Unity/Futile Pong Example (Part 4) – Creating the basic structure of our Pong game in Futile

By the end of this tutorial, you should have something that looks like this. You can download the Assets folder for this tutorial here.

Previously, we finally got our feet wet with some C# code for our Pong game. Let us now set up the various objects that are used in Pong. At the very minimum, we need two paddles and a ball.

Like any form of programming, there are many ways to go about designing our game. While this is a very simple game, I will be separating out all of the various classes into their own C# source files for clarity.

  • Create a new C# file in your Scripts folder and name it PDPaddle.cs
  • If you used the Unity editor to create this file, it will automatically create a class extending MonoBehaviour. Since we won’t be attaching this script to a Unity GameObject, there is no need for it to extend MonoBehaviour. Instead, I will extend FSprite to create the paddle.
  • Replace the contents of PDPaddle.cs with the source code below
using UnityEngine;
using System.Collections;

public class PDPaddle : FSprite {
	public string name; // Since paddles are essentially our players, we'll give them a name to display later.
	public int score; // Our player's current score
	
	public PDPaddle(string name) : base("paddle")  { // Constructor for our paddle
		this.name = name; // Set our _name variable to the value passed in the constructor
	}
}

This should be fairly straightforward. Since PDPaddle extends FSprite, and FSprite requires us to pass the name of our sprite as a parameter (you should recall typing paddle = new FSprite(“paddle”) in the last tutorial), we can use the base() keyword to push parameters to our base class.

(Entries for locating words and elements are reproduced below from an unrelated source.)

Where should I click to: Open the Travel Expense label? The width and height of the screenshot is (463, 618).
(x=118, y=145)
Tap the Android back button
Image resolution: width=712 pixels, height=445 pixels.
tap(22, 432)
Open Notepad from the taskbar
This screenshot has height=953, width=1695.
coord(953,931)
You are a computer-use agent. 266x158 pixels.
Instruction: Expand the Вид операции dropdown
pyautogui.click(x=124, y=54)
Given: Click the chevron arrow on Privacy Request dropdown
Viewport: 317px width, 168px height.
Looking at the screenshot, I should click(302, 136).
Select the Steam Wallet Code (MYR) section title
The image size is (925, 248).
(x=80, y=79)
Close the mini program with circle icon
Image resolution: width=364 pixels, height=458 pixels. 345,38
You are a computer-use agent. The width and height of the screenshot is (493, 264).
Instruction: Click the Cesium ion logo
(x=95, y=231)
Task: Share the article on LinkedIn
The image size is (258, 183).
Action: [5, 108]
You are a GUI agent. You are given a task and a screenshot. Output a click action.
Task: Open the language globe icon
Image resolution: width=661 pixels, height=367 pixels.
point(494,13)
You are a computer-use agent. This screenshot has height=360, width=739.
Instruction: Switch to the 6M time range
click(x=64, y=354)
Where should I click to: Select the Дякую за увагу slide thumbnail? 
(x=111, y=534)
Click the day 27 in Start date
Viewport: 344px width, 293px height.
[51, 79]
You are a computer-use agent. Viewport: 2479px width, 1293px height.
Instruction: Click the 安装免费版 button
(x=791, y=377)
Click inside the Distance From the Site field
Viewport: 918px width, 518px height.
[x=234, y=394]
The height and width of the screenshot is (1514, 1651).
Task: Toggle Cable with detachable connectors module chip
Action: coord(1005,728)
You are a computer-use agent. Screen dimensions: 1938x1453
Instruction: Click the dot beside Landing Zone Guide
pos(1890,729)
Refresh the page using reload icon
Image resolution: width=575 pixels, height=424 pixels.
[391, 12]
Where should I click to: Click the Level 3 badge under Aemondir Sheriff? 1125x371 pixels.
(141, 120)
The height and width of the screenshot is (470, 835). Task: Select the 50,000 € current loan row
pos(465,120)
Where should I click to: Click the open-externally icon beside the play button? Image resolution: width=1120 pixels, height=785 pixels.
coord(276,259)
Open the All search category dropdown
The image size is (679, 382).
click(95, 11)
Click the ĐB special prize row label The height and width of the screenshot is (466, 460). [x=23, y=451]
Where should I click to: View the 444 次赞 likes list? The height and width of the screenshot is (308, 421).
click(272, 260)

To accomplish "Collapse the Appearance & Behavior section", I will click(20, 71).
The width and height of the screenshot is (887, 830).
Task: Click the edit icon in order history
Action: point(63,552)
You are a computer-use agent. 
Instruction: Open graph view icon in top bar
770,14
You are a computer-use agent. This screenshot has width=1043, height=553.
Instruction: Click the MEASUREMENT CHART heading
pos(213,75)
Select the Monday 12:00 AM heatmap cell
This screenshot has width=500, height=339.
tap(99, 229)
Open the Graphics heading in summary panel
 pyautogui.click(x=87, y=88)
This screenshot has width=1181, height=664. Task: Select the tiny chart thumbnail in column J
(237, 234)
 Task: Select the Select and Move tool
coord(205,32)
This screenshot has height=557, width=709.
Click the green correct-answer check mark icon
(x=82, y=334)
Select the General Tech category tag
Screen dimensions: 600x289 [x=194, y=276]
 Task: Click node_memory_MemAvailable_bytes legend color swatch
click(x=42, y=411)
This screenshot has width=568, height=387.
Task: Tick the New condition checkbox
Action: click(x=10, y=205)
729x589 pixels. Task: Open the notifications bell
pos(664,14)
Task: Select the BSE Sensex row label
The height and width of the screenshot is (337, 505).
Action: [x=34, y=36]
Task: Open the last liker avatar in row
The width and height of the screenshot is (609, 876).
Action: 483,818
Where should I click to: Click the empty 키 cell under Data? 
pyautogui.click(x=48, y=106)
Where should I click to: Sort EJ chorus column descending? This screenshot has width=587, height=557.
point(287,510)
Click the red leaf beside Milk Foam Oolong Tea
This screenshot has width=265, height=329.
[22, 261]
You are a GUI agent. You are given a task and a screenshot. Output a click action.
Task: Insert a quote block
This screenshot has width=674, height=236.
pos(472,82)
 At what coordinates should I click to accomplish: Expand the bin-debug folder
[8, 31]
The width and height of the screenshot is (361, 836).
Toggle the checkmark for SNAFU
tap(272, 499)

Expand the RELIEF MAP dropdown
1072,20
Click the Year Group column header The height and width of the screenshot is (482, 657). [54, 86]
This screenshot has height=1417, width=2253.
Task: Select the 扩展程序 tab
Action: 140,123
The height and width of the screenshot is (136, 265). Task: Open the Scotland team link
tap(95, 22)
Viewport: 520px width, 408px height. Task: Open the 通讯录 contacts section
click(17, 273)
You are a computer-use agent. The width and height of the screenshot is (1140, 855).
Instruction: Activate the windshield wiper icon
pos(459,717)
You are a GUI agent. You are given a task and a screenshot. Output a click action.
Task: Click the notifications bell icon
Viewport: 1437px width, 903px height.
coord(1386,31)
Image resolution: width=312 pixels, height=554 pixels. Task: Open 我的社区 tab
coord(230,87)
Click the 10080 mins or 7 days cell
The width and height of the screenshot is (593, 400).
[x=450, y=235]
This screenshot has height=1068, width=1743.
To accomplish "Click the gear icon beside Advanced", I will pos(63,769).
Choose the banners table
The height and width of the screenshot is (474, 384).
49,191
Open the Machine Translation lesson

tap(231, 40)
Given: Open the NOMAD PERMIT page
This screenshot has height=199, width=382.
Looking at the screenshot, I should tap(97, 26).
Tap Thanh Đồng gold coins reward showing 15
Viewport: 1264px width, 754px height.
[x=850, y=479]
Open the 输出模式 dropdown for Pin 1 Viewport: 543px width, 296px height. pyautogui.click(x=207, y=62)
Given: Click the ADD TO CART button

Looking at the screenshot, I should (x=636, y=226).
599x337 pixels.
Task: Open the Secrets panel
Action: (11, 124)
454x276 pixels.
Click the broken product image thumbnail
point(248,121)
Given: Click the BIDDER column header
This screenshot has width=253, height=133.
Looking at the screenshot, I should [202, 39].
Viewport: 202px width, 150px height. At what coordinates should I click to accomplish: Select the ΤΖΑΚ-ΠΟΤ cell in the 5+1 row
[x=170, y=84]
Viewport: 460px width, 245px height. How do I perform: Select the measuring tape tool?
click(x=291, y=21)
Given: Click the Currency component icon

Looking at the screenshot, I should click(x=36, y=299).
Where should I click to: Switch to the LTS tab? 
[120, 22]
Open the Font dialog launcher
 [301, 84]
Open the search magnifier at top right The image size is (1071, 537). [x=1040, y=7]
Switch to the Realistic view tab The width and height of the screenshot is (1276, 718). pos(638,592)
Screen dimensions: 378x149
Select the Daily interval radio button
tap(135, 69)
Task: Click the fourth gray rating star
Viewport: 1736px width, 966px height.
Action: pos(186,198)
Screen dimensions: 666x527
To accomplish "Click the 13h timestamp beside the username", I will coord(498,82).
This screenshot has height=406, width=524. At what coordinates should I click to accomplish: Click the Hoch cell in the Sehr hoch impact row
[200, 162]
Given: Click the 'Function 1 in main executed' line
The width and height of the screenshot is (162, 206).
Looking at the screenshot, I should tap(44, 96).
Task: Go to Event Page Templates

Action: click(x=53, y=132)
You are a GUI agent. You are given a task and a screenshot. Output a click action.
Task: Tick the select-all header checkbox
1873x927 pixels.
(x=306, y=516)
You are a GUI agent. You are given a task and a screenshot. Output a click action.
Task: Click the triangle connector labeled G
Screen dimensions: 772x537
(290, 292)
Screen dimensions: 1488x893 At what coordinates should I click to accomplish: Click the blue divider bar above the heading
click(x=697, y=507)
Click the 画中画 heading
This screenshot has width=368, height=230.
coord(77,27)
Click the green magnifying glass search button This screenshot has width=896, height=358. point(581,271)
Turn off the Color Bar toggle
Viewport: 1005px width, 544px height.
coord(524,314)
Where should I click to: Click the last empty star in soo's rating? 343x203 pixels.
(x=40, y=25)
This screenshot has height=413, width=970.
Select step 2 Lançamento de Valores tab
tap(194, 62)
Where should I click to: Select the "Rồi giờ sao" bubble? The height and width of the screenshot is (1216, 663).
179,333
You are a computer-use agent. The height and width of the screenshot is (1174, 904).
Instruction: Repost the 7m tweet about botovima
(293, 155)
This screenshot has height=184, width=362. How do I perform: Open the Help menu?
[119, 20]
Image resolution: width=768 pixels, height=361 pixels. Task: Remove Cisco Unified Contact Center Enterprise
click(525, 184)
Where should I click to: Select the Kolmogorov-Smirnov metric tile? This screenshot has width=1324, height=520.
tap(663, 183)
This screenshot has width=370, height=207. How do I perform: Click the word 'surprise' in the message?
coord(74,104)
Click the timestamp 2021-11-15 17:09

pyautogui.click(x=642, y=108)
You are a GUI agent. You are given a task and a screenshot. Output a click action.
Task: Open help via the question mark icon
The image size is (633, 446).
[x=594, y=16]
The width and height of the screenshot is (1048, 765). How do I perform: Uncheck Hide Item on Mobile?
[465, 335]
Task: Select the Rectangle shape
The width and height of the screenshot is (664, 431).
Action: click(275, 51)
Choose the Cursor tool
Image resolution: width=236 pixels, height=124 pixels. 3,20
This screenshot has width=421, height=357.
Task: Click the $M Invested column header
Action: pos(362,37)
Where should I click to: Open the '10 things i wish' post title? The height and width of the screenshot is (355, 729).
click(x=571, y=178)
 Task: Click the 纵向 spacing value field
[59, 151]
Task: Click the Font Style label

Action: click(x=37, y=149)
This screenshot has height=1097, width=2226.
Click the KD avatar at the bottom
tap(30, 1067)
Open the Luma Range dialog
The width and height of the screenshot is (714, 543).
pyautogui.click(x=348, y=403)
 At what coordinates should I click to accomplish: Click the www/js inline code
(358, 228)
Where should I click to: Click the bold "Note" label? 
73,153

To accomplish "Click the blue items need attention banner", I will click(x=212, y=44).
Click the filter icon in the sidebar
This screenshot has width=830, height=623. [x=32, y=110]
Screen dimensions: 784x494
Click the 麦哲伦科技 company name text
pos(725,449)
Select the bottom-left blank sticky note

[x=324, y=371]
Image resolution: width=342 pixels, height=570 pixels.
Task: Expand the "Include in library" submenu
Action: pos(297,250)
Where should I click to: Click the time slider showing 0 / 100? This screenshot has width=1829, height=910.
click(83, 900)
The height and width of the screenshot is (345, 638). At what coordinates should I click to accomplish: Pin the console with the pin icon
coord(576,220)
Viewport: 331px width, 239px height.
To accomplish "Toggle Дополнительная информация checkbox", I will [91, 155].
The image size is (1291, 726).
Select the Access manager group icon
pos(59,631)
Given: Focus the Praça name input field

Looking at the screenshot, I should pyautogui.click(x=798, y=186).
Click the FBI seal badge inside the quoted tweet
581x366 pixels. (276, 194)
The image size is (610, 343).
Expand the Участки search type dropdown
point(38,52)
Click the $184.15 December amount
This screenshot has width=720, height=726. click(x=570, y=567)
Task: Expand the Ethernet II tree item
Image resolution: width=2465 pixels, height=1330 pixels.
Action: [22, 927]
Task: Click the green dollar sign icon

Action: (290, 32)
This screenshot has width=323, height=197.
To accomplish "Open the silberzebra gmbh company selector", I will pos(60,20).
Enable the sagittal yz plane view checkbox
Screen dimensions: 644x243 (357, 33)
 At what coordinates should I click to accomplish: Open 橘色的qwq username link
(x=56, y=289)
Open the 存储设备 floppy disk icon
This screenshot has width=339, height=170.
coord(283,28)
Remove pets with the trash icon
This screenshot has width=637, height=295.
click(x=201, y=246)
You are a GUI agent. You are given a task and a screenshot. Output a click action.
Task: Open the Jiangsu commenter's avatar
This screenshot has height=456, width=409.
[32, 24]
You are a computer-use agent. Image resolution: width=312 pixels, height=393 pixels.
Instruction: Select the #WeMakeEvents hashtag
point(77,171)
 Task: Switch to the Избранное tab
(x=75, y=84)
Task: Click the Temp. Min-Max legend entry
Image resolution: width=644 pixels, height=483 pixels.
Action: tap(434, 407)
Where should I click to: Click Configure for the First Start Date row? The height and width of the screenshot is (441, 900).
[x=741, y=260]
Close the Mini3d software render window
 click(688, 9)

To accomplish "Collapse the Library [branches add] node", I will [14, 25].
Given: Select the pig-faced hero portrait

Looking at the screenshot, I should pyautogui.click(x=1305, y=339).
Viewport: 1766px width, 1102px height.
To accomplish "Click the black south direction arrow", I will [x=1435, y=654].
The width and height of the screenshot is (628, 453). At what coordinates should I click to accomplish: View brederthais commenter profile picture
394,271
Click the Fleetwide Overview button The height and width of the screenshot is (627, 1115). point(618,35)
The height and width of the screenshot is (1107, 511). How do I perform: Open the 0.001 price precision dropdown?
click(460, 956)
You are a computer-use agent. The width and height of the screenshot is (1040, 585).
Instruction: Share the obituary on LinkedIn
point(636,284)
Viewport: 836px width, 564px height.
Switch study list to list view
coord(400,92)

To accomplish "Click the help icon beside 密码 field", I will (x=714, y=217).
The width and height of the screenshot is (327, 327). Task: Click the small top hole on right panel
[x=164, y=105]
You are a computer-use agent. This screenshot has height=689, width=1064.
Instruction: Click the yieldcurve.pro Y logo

Next, let’s create the ball class:

  • Create a new C# file in your Scripts folder and name it PDBall.cs
  • Open this file up, and replace the contents with the source code below
using UnityEngine;
using System.Collections;

public class PDBall : FSprite {	
	public PDBall() : base("ball") {
	}
}

This is the framework for our ball. I’m sure we’ll find a way to add some excitement to it later.

With our ball and our paddles defined, it might be a good idea to create a class that can manage our game. It needs to be able to create and control our ball and paddles, as well as handle any other game data.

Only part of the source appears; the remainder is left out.